How Much Higher Can Omniture Bid Fetch? (OMTR, ADBE, MSFT, GOOG, TWX)

September 16, 2009 by Douglas A. McIntyre

Omniture Inc. (NASDAQ: OMTR) seems like another niche ad-tech play that has gone on over the recent years, but it could possibly be much more.  Adobe Systems, Inc. (NASDAQ: ADBE) gave a $21.50 per share cash tender buyout price valued at some $1.8 billion.   What is interesting is that there is already a thought over whether the company deserves to get a higher price.  The company’s online marketing suite and other operations make it an interesting acquisition for anyone wanting to get further into advertising intelligence for business optimization that allows for smarter and smarter marketing.

Following Adobe’s agreement to acquire Omniture, there is already some speculation that a second bid could be coming.  Which firm that could come from is up in the air, but Microsoft Corp. (NASDAQ: MSFT) is one of the names thrown into the ring.  Google Inc. (NASDAQ: GOOG) is another which could conceivably pursue this deal.  Google might want to grow its own or  think it doesn’t need to buy Omniture since it already has such a giant share of search and gets all the data mining the online population.  With Time Warner Inc. (NYSE: TWX) being a client for AOL, that could be a possibility, but the pending break-off there makes that less likely.  Omniture lists eBay, AOL, Wal-Mart, Gannett, Microsoft, Neiman Marcus, Oracle, Sony and HP as its anchor clients.

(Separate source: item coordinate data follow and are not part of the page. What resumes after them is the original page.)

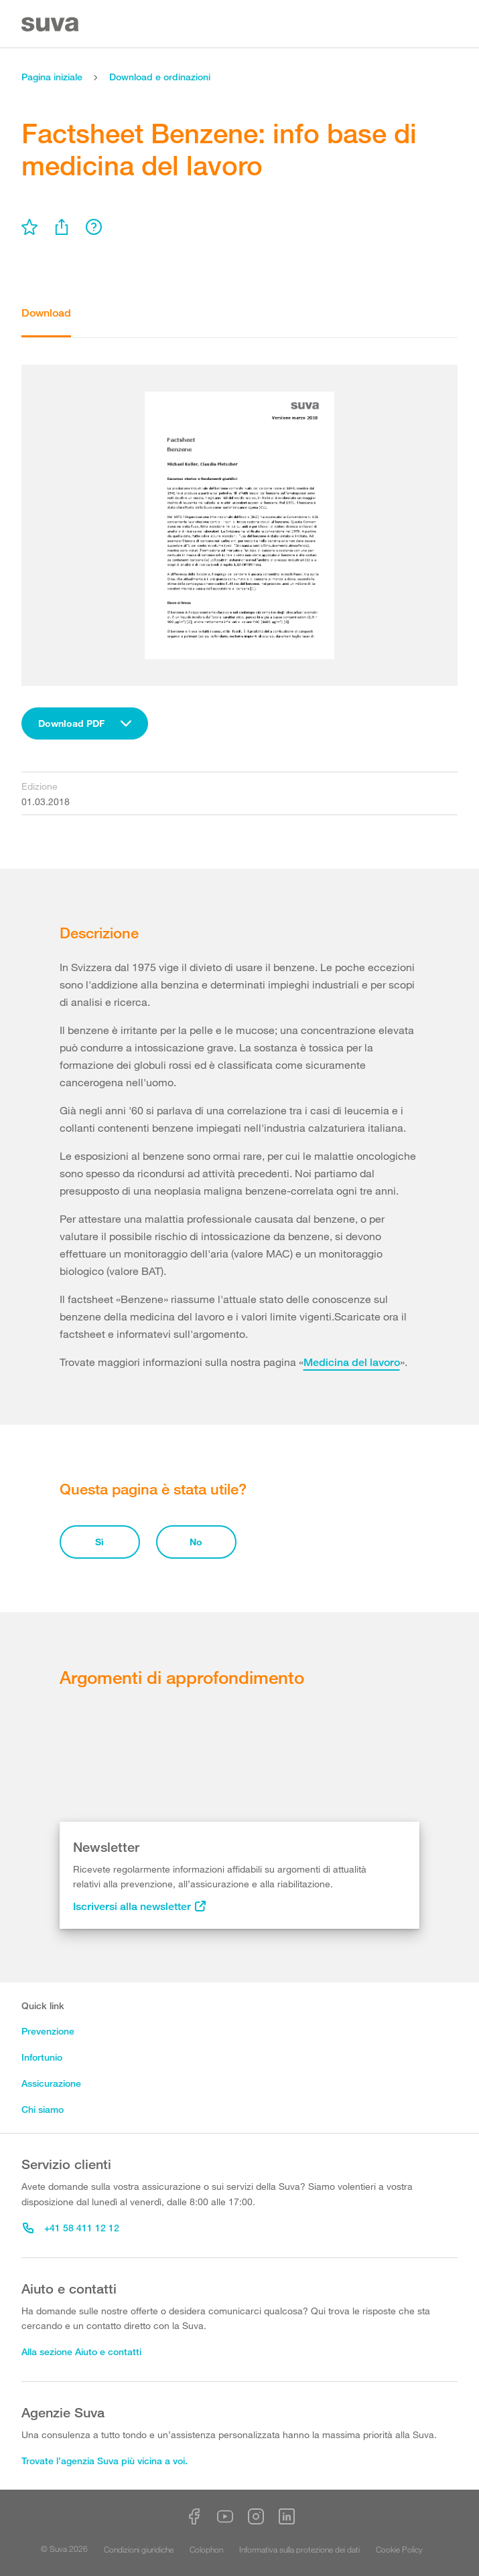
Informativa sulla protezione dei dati (299, 2549)
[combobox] (84, 723)
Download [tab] (46, 313)
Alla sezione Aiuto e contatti (81, 2351)
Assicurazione (51, 2083)
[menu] (29, 227)
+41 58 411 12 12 (71, 2227)
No (196, 1541)
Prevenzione (47, 2031)
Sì (99, 1541)
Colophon (206, 2549)
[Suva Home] (51, 24)
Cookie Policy (399, 2549)
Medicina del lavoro (351, 1362)
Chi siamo (42, 2109)
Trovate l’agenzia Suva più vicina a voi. (104, 2460)
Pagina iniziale (51, 76)
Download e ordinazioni (159, 76)
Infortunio (41, 2057)
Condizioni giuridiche (139, 2549)
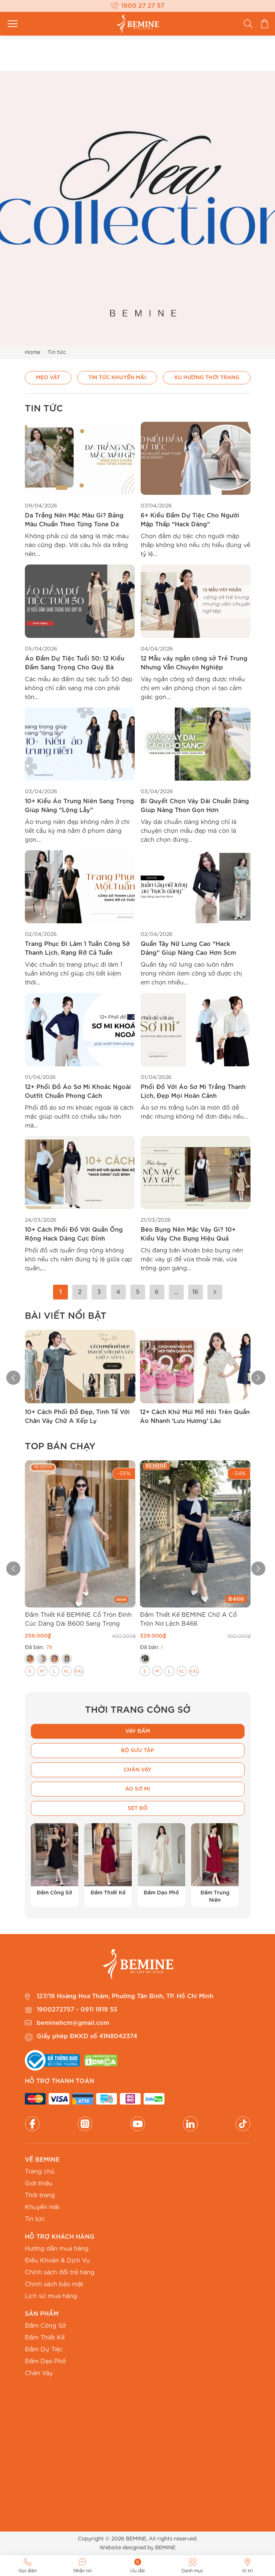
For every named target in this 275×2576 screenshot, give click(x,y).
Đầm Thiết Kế (45, 2337)
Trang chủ (40, 2171)
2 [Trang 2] (80, 1292)
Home (32, 352)
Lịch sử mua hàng (51, 2296)
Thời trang (40, 2195)
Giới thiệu (39, 2183)
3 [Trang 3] (99, 1292)
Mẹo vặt (48, 377)
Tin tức (35, 2219)
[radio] (30, 1658)
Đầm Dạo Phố (45, 2361)
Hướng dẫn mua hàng (57, 2248)
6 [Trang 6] (157, 1292)
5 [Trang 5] (138, 1292)
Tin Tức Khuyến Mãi (117, 377)
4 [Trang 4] (118, 1292)
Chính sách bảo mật (54, 2284)
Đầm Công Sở (45, 2325)
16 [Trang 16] (195, 1292)
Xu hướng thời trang (206, 377)
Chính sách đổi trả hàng (60, 2272)
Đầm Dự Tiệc (44, 2349)
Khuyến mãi (42, 2207)
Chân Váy (39, 2373)
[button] (7, 1377)
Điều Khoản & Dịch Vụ (57, 2260)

We were told by a contact that JMP Securities was one of the firms which thinks another bid is at least possible, yet there are many who doubt it or who do not care about the thought.  Today, we have seen analyst downgrades after the deal announcement:

  • Cut to Sector Perform at Pacific Crest;
  • Cut to Hold at Canaccord Adams;
  • Cut to Market Perform at BMO Capital;
  • Cut to Neutral at JPMorgan;

What is interesting is that the stock has traded above the buyout price the entire day.  Shares opened at $21.61 and had a low of $21.57.  Now shares are up at $21.94 and briefly traded as high as $22.05.  For some color, the 52-week high was $22.45, but the highs back in late-2007 were actually north of $30.00.

When you see a share price trading north of its purchase price, there is generally a belief that there is a chance of a higher bid that will come either from a competing bid or from the  company making the offer in the first place.  For the last decade I have used a very basic formula for calculating the implied odds of a higher price…

  • The first 2% premium during the same calendar week after a deal is announced is usually the “hope” and “speculation” unless there is a much bigger market.  Every 1% above the first 2% deal-premium in that week would generate a 10% mental chance of a slightly higher bid.
  • In the calendar week after a deal has been announced, and after the would-be rivals have had a chance to meet with bankers and run figures, then we take the threshold down to a 1% base premium.  Each 1% above the first 1% deal-premium at that point generates a 10% expectation that a higher buyout from a rival or the firm would come.  So when you see stocks trading more than 10% above a buyout price, it implies that there the market is factoring effectively a 100% chance of a higher bid or a rival bid coming into play.

Based on that formula or scenario, that gives almost but still less than a 10% chance of a higher bid in our minds.  If this price holds up into next week, we’d be looking at between a 10% and 20% chance of a higher bid coming.  I have always rounded up in those figures, and again these are just basic assumptions as a starting point.

A second method here is to use the premiums in the closest out-of the-money Call options.  Unfortunately, September-2009 CALLS expire this Friday, so the $0.05 price would give a very low chance of a buyout.  Effectively, that means the market maker for the option expects effectively no trades above $22.55.  If we were assigning a value to that, this would also imply less than a 10% chance of a higher bid coming, but that would only imply that the under-10% is through the close of this Friday.  And the data on PUT/CALL strike prices is too thin in the coming months to offer more color here.

Mergers usually take weeks to months to close and any deal can change at any time.  But the odds of a higher price coming here in the immediate future seem fairly low based upon an internal model and based upon options trading.

Adobe is down over 6% at $33.32 and is nowhere close to its 52-week highs like so many other key NASDAQ stocks.  Its market cap after today’s drop is $17.5 billion.